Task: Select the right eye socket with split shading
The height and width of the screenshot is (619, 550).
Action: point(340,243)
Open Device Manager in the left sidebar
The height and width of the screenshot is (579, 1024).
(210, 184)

• • •

Problem to solve:
Make an exact copy of the listing, including every line.

Result:
Task: Select the right eye socket with split shading
The height and width of the screenshot is (619, 550).
Action: point(340,243)
Open Device Manager in the left sidebar
The height and width of the screenshot is (579, 1024).
(210, 184)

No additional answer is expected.